Menurutnya, kasino tidak mencerminkan pariwisata Bali berbasis budaya. Sehingga, apabila kasino dibangun maka pariwisata budaya Bali yang akan menjadi taruhannya ke depan.
“Saya diimingi-imingi kalau ada kasino di Bali langsung dapat Rp100 triliun pak. Angkanya memang Rp100 triliun tetapi sekali kita salah langkah mengerus budaya Bali, meninggalkan basis kita budaya untuk pariwisata kita bisa kehilangan lebih dari 100 triliun dan akan mengancam masa depan Bali. Jangan ikut-ikut di sana ada kasino di sini juga ada kasino,” ungkap Koster.
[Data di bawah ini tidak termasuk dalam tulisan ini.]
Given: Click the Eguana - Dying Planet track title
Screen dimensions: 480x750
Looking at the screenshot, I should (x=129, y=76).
Ia mengatakan pembangunan kasino mempertaruhkan masa depan Bali. “Taruhan masa depan Bali ini adalah pada pariwisata yang kita di Bali berbasis budaya. Jadi karena itu Bali harus kokoh, kukuh, prinsipil, jangan kena mudah kena rayu bikin ini lah bikin itu lah jangan, kita bertahan saja pada budaya. Karena tidak ada saingannya soal budaya, jangan pula ada pikiran bikin kasino di Bali,” ujarnya di sela-sela pengarahannya dalam rangka Pelaksanaan Perda 2 Tahun 2025 tentang Perubahan Perda 6 Tahun 2023 tentang Pungutan Bagi Wisatawan Asing (PWA) untuk Pelindungan Kebudayaan Lingkungan Alam Bali, di Gedung Ksirarnawa, Taman Budaya Bali, Jumat (15/8).
Koster menegaskan bahwa apabila kasino dibangun di Bali maka Bali akan ikut bersaing dengan negara lain soal kasino. Bahkan ia mengaku sempat mendapatkan tawaran untuk membangun kasino di Bali.
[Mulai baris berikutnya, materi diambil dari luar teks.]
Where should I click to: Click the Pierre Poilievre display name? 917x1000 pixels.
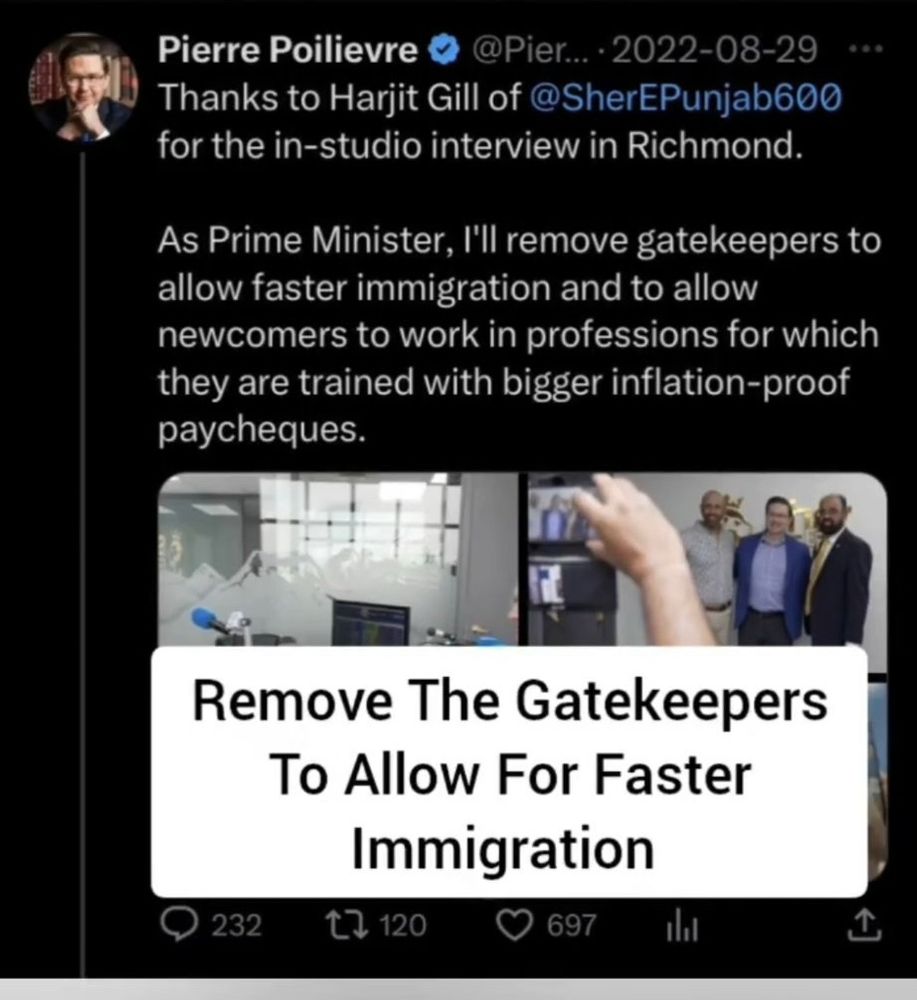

Menurut Koster, pariwisata berbasis budaya satu-satunya hanya ada di dunia. Yaitu di Bali. Sehingga, Bali terus menjadi pemenang dalam hal pariwisata dunia. Sehingg, ke depan Bali tidak boleh goyah dengan berbagai hal kecuali memajukan pariwisata budaya.
Koster mengatakan rencana pembangunan kasino ini sama halnya seperti keinginan adanya sirkuit di Pulau Dewata seperti di Lombok. Di mana, sirkuit tersebut sudah sangat jelas tidak dapat dilakukan sebab tanah di Bali sedikit. Sedangkan untuk membangun sirkuit membutuhkan lahan yang sangat luas. (Ketut Winata/balipost)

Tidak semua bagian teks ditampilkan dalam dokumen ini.